WHAT YOU NEED TO DO:
a) Answer these questions using the review of "Tokyo Gore Police," putting each answer on its own line with the same marker.
(i) Which actress plays Ruka, and for which film is she known?
(ii) What kind of gun does the reviewer mention?
(iii) Which colors fill the screen as Ruka walks toward the camera?
b) Pick up the review of "Tokyo Gore Police" after its last sentence and keep writing it.

TEXT UNDER STUDY:
□ □ □

Tuesday 28 October 2008

Toronto After Dark 2008 - "Tokyo Gore Police"




A few things you might find in "Tokyo Gore Police": 1) Fountains of blood, 2) Rivers of blood, 3) Cascading rapids of blood, 4) Torrents of blood.

And Snail girls, Crocodile women and a guy with a really, really big...uh...appendage that...uh...well, it's used as a weapon anyway. Oh, and a gun that shoots fists! Almost forgot that one...That was cool.

Though this film is at times a sharply honed social satire, I just can't quite bring myself to review it in any normal fashion. It's incredibly absurd and over the top just about anyway you slice it (ouch) - whether you peel away the layers (ow ow ow), chop it up into tiny sections (yipe) or grind it all up into a big stew (aaarrrgggghhh), it's all about the human body getting mutilated and reconfigured while the scenery gets red.

Don't take that as being necessarily bad though. It's actually quite, well, almost beautiful at times. Take the screencap below...It occurs just after Ruka (played by Eihi Shiina of Audition fame) has just completely severed both hands from this one guy and he can do nothing but stand there and spray blood from both open wounds. She slowly walks towards the camera (with her umbrella wide open of course) while the screen is bathed in reds, pinks and magentas. It's almost hypnotizing...

□ □ □

DATASET EXCERPT:
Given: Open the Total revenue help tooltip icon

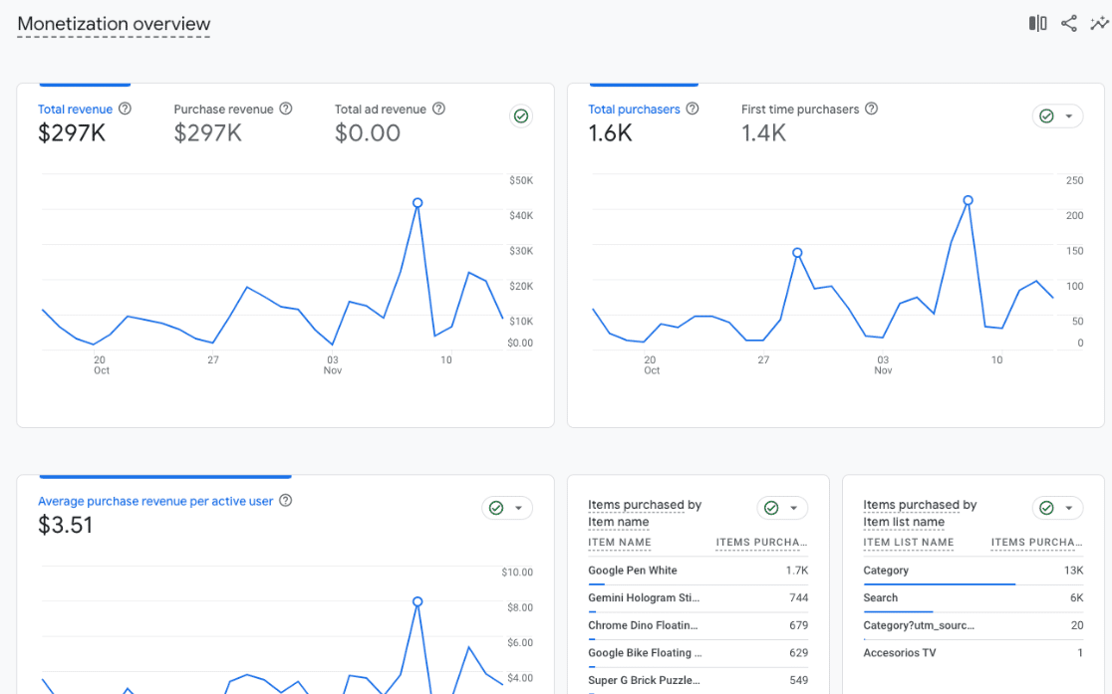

□ □ □

ANSWER SET:
a)
(i) Eihi Shiina, known for Audition.
(ii) A gun that shoots fists.
(iii) Reds, pinks and magentas.

b)
Ruka, by the way, is a cop who hunts and kills engineers (mutant humans who grow weapons from wounds or severed appendages and can only be killed by removing key-shaped tumours from them). There's a bit more to the plot than that, but it's really all you need to set up most of the action. And that's fine since director Yoshihiro Nishimura is best known as the top special effects man in Japan, so it provides a great canvas on which he can work. Taken like that, it can be gloriously fun to watch at times. You just don't know what kind of weird beastly creature is going to show up next and how the next battle will progress. Whose face will get ripped off this time? Eye sockets gouged out? No problem - replaced by guns!

That's a bit of its problem too though...Somewhere about an hour in, it gets kind of repetitive and frankly tiring. After yet more limbs and blood have been left behind by Ruka, you feel like you've seen it before. If there was one film during the festival I would have bet would have kept me awake it was this one, but I have to say I felt a bit weary around this point in the movie. Another healthy dose of jaw-dropping scenes cleared the cobwebs though...

Beyond the head-shaking moments, my favourite parts were the fake commercials running on TVs and the many big screens dotted around the futuristic city. They all focused either on police recruitment or the selling of suicide. The police have been privatized and bring violence to just about every aspect of their work - something the ads play up. As for the culture of suicide mocked in the other commercials, "Wrist Cutter G - It's cute!" pretty much says it all (young girls and their small fashionable pocket knives - in designer colours).

So overall, beyond it being 15-20 minutes too long and a bit repetitive, the creatures, the satire, the gorgeous saturated colours and the excellent pounding musical score all add up to a pretty freakishly interesting time at the movies.

Oh, and the blood. There's a bit of blood.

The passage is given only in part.